The principal search mechanism in GAMS is based on a tree-structured
taxonomy of mathematical and statistical problems. Each node in this
tree is termed a problem class, and is designated by a tag, an
alternating sequence of letters and numbers (e.g., D2b1). Each module
in GAMS is assigned to one or more problem classes. To locate software
GAMS users find a class that describes the problem they wish to solve
and then view the modules with that classification.
A component is a retrievable object associated with a package or
module. Examples of module components are Source, Fullsource (source
plus dependencies), Documentation, and Example. Available components
vary from module to module and package to package. Note that source
is not always available (it is never available for commercial software
indexed in GAMS).
A cross-index collects in one place references to information
available from a variety of sources. GAMS is an example of a
cross-index of mathematical and statistical software.

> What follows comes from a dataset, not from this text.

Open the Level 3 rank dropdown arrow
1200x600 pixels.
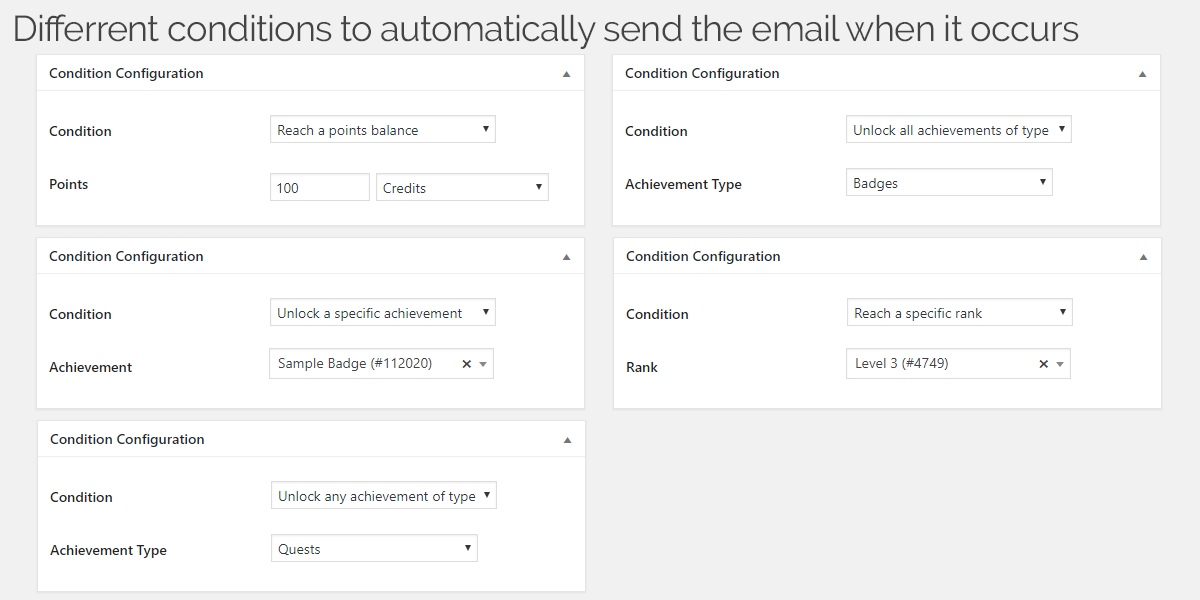point(1060,364)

In GAMS we use the term module to denote a unit of software that
can be used to solve a particular problem. A module can be a Fortran
subprogram, a C procedure, a stand-alone program, or a command in a
system. Modules are what you are searching for when you use GAMS.

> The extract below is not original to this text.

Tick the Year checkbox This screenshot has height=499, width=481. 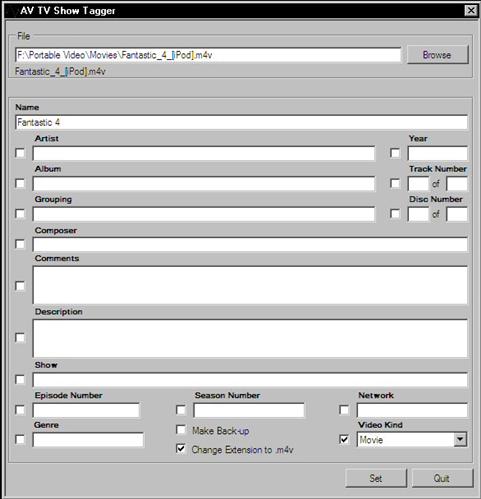click(395, 153)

A package is a collection of modules related by authorship, maintenance,
or distribution. A package can be a subprogram library, an interactive
system, or a moderated collection of programs.

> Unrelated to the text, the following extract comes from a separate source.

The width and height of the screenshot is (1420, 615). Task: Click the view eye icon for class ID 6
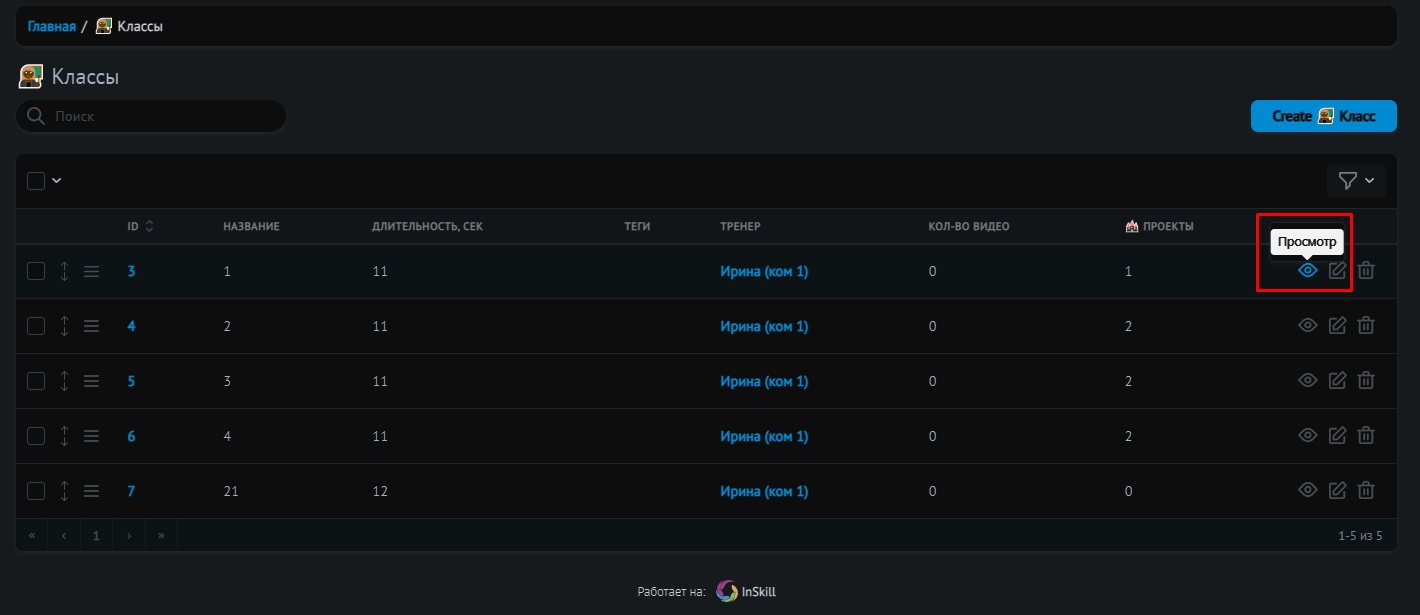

A repository is an Internet site that maintains and distributes a
collection of software packages. In GAMS some repositories are free
public-access sites, such as netlib, while others are
computer systems accessible only by NIST staff. (In the latter case
GAMS has made special arrangements to redistribute selected components.)
GAMS does not maintain a software repository of its own. Instead, it
is a cross-index of a variety of repositories maintained by others.
Nevertheless, it does provide many facilities of a software repository,
such as search and retrieval of source and documentation. Thus, GAMS
can be viewed as a virtual repository.